Description of the task =
Word for word, repeat every record.

Material supplied =
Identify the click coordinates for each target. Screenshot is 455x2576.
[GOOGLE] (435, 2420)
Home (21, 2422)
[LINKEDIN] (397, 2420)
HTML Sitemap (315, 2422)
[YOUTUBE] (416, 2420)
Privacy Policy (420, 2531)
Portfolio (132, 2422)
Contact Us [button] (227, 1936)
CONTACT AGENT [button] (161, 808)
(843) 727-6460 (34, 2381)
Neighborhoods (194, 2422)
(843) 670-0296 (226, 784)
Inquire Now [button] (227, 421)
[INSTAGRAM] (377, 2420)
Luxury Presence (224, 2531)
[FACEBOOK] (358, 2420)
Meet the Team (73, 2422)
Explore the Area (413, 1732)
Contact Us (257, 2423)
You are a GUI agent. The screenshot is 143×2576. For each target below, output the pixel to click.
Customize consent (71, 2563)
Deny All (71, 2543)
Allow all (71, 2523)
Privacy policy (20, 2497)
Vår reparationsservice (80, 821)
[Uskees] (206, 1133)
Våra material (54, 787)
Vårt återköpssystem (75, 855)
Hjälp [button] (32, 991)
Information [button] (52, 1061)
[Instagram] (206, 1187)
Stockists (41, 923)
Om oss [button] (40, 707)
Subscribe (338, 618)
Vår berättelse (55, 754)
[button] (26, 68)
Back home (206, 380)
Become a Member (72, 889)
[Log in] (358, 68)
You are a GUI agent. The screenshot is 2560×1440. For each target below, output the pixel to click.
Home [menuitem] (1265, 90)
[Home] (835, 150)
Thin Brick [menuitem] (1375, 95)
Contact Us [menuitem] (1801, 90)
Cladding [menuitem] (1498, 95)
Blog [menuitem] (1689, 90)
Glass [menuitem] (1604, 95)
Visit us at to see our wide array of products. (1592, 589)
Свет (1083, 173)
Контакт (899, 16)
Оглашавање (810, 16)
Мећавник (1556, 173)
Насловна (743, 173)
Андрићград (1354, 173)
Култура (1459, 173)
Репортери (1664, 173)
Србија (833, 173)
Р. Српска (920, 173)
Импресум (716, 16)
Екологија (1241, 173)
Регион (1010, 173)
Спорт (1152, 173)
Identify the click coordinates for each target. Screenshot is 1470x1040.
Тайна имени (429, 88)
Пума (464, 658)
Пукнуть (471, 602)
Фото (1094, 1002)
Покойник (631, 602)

Answer section =
Identify the click coordinates for each target. Screenshot is 455x2576.
[GOOGLE] (435, 2420)
Home (21, 2422)
[LINKEDIN] (397, 2420)
HTML Sitemap (315, 2422)
[YOUTUBE] (416, 2420)
Privacy Policy (420, 2531)
Portfolio (132, 2422)
Contact Us [button] (227, 1936)
CONTACT AGENT [button] (161, 808)
(843) 727-6460 (34, 2381)
Neighborhoods (194, 2422)
(843) 670-0296 (226, 784)
Inquire Now [button] (227, 421)
[INSTAGRAM] (377, 2420)
Luxury Presence (224, 2531)
[FACEBOOK] (358, 2420)
Meet the Team (73, 2422)
Explore the Area (413, 1732)
Contact Us (257, 2423)
You are a GUI agent. The screenshot is 143×2576. For each target below, output the pixel to click.
Customize consent (71, 2563)
Deny All (71, 2543)
Allow all (71, 2523)
Privacy policy (20, 2497)
Vår reparationsservice (80, 821)
[Uskees] (206, 1133)
Våra material (54, 787)
Vårt återköpssystem (75, 855)
Hjälp [button] (32, 991)
Information [button] (52, 1061)
[Instagram] (206, 1187)
Stockists (41, 923)
Om oss [button] (40, 707)
Subscribe (338, 618)
Vår berättelse (55, 754)
[button] (26, 68)
Back home (206, 380)
Become a Member (72, 889)
[Log in] (358, 68)
You are a GUI agent. The screenshot is 2560×1440. For each target below, output the pixel to click.
Home [menuitem] (1265, 90)
[Home] (835, 150)
Thin Brick [menuitem] (1375, 95)
Contact Us [menuitem] (1801, 90)
Cladding [menuitem] (1498, 95)
Blog [menuitem] (1689, 90)
Glass [menuitem] (1604, 95)
Visit us at to see our wide array of products. (1592, 589)
Свет (1083, 173)
Контакт (899, 16)
Оглашавање (810, 16)
Мећавник (1556, 173)
Насловна (743, 173)
Андрићград (1354, 173)
Култура (1459, 173)
Репортери (1664, 173)
Србија (833, 173)
Р. Српска (920, 173)
Импресум (716, 16)
Екологија (1241, 173)
Регион (1010, 173)
Спорт (1152, 173)
Identify the click coordinates for each target. Screenshot is 1470x1040.
Тайна имени (429, 88)
Пума (464, 658)
Пукнуть (471, 602)
Фото (1094, 1002)
Покойник (631, 602)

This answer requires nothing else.